Luce was startled. How quickly Una had admitted to this wrongdoing. "But it's lying."
"Oh, for fuck's sake, who cares," Una said, throwing up her hand. Her careful voice was gone. "The government is a bunch of corrupt rapists and abusers, and they cheat us all the time, so why not even it out a hair." Una picked up a trowel, knelt down to the dirt beside a plastic tray that held a few more redwood saplings, but she didn't yet dig. She held the trowel in front of her, the pointed tip darkened with mud.
"My mom knew you were cheating, though. She was going to turn you in."
"I don't know if she was or not." Una stabbed the trowel into the ground, began making a new hole.
"Bullshit. You knew. You had her come meet you at Heartwood so you could convince her to keep quiet. I know all that. But then what happened? Where did she go?"
Something in Una shifted, a rigidity in her spine softening as she dug. Luce thought this was the point at which Una should crumple completely with exhaustion, tearfully apologize, and hand over the address or phone number where her mother had been forced to hide out for a while. What she wanted to say over and over again, what she meant most of all, was How could you?

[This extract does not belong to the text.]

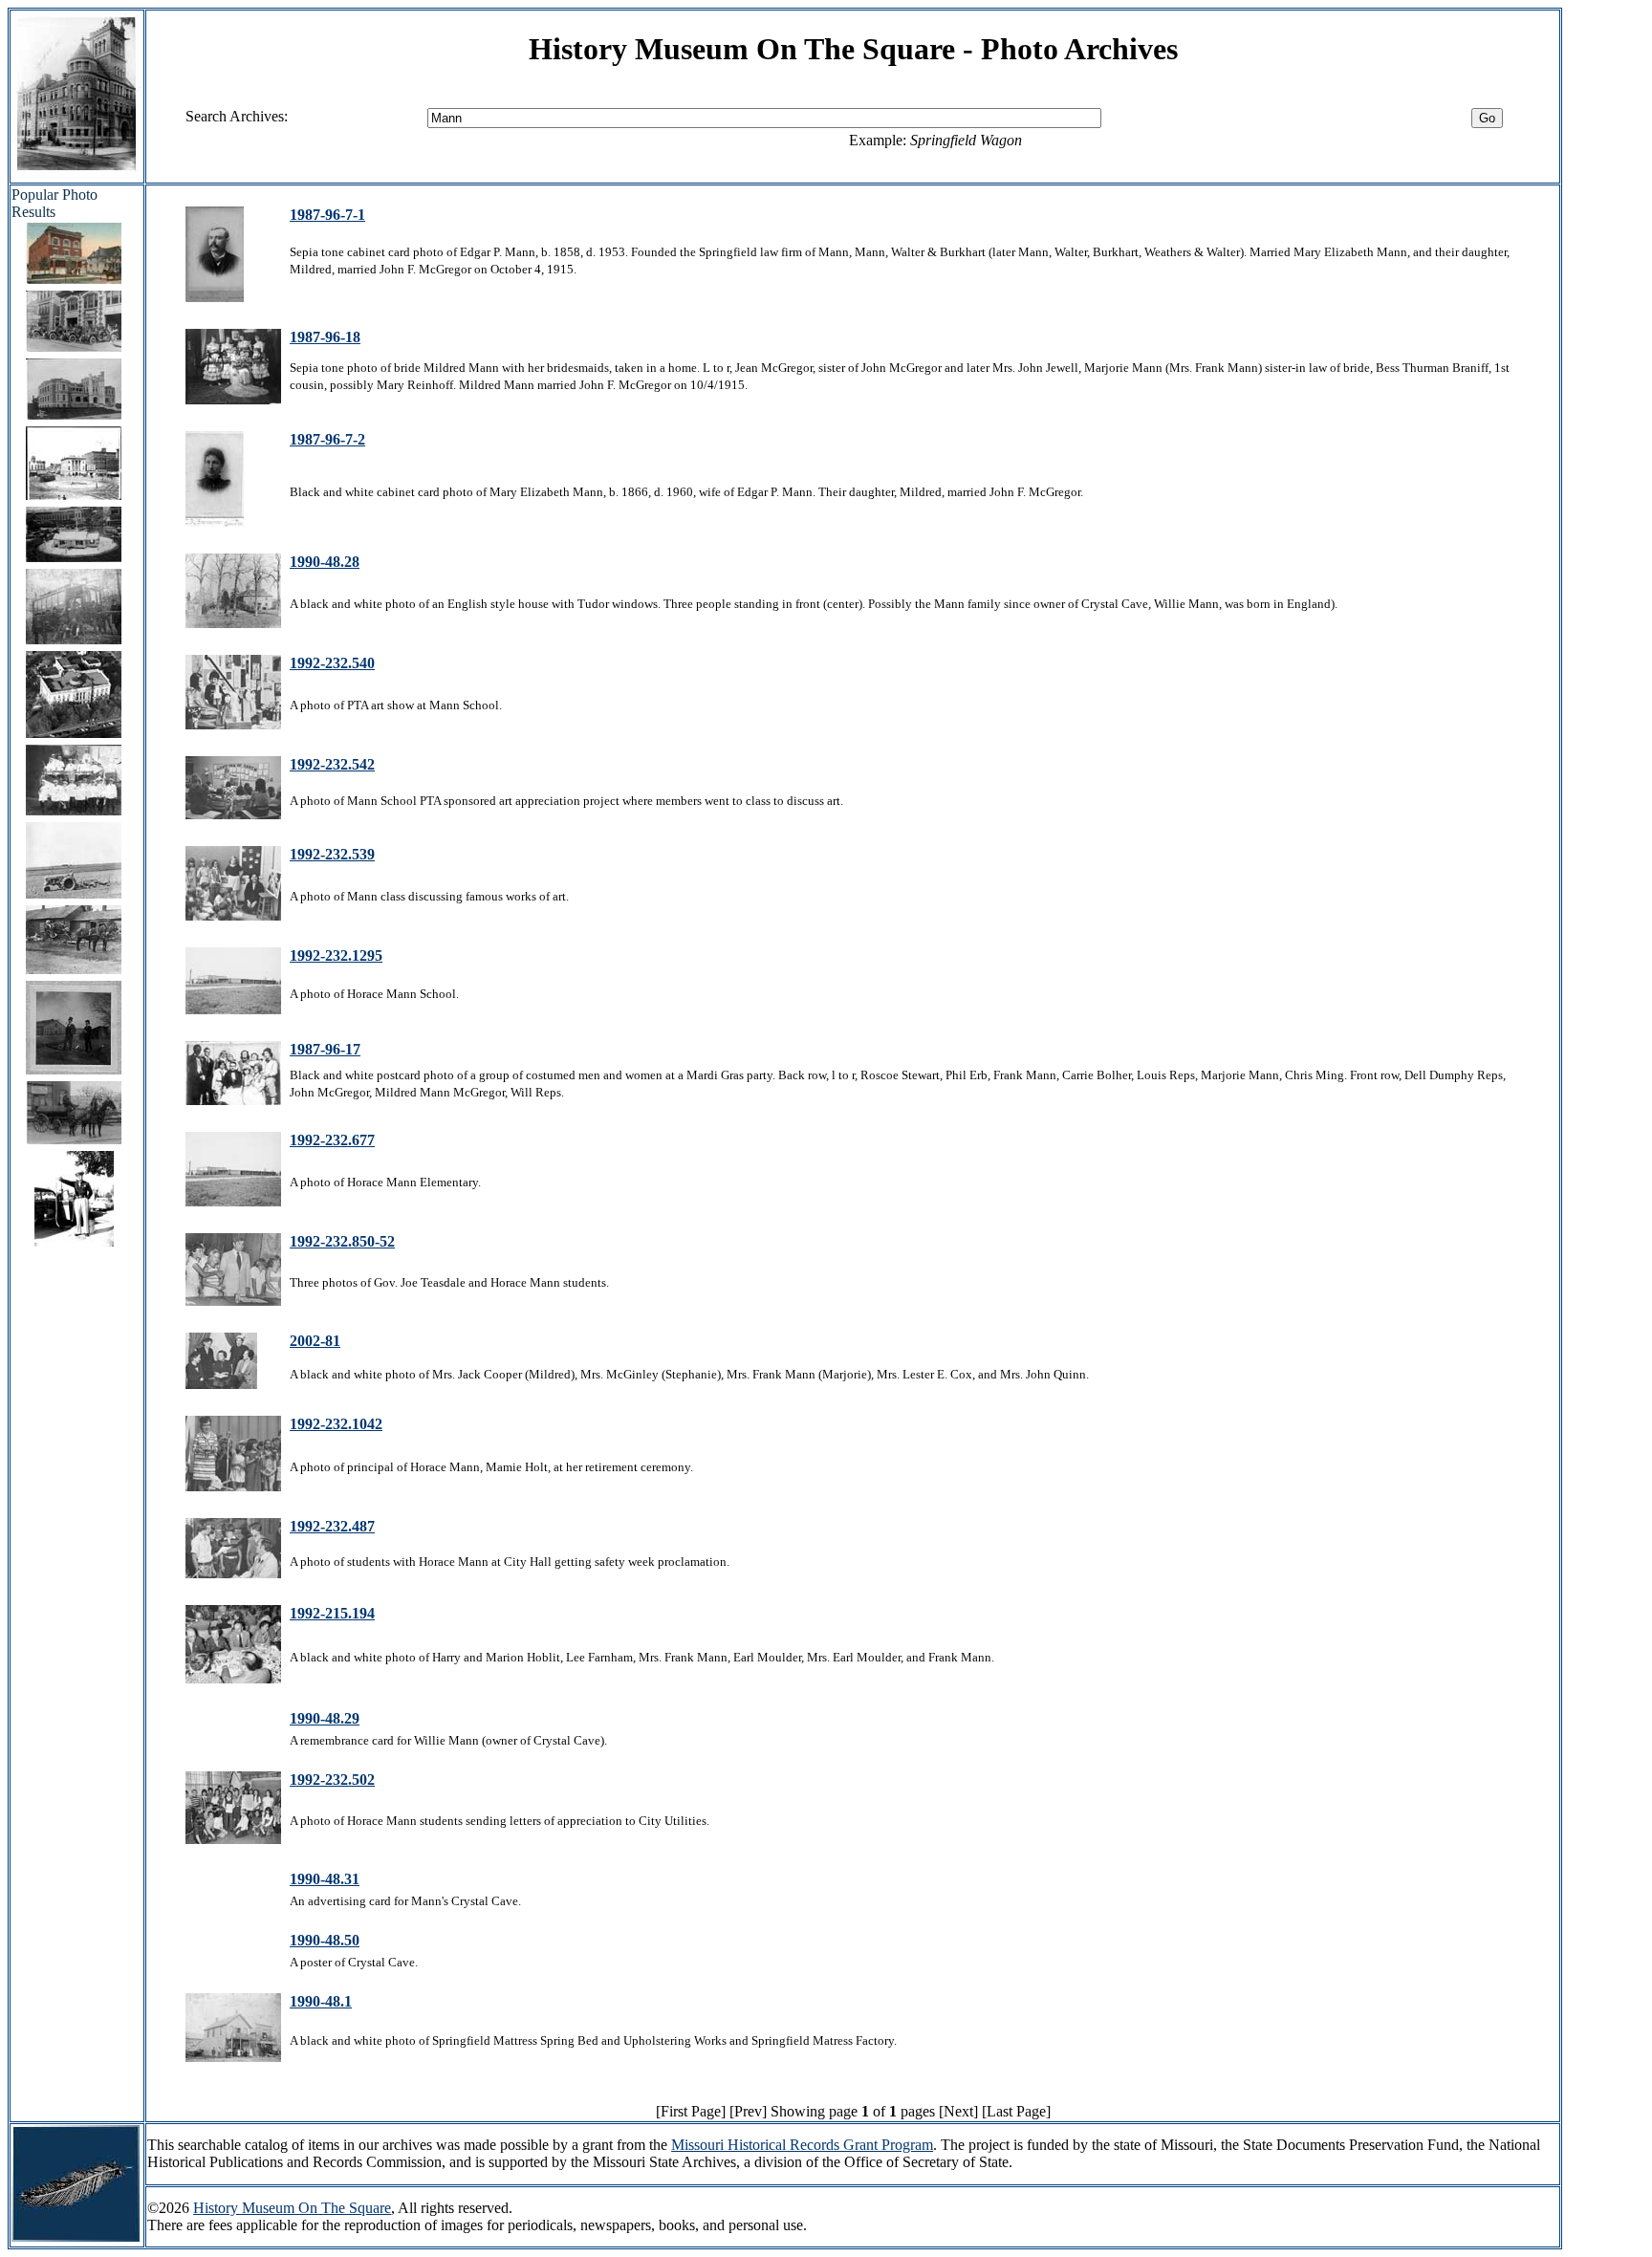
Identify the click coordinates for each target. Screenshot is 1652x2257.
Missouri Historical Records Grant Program (802, 2145)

Una paused her digging and sat back on her heels. She set the trowel across her thighs. "Okay, my girl. I didn't want you to have to find out like this, and for that, I'm so sorry. But your mother was last seen with Bobby, the man who wouldn't stop calling." Luce froze, some childlike impulse still so desperately wanting to trust Una and believe this thing she was saying, as frightening as it was, because it was less frightening than the possibility that Una was lying to her. And there were countless stories of psychopaths passing lie detector tests, tricking the police because they did not possess the kind of empathy that jangled their nerves. Bobby sounded so relaxed on the phone, and if he was one of the true psychopaths, it might make sense.
But—and here she let go of that safe tether to what she'd believed—Una had lied. Everything Luce learned kept pointing back to her.
A fury rose in her, molten. She reached into her back pocket and pulled out the carved bone she'd found beneath her house, one of Tamsen Nightingale's sisters' bones. The bone that had killed Ines, a woman murdered right here in the Red Grove. That was the truth, and she knew it in her own bones. She clenched it in her fist. Eyed the trowel on Una's lap. Luce held the bone up at Una like a knife.
"You. Are. Lying. I know you called Bobby off. Paid him to leave us alone. Tell me what happened," Luce said. Una was shaking her head, but even from a distance Luce could see tears building in her eyes. She needed something to convince Una that she was serious, that she needed the truth. She spun, starting on the path back to Heartwood. "I'm going to call 911. I will tell them what's happening. The cops will come, fast. And then whatever it is you're hiding won't be hidden anymore. That, and—" She didn't have to say more words, gestured around her at the valley of the Red Grove, all the houses, the gardens, the people.
Una was shaking her head, wiping at tears. "I'm so sorry," she said, so quiet Luce could barely hear. She turned to look. "My girl," Una said, dropping to her knees, palms up in supplication. The trowel had fallen away, into the shadows. There were two dark trails of makeup pooling and riveting down her cheeks. "You're right. I am lying."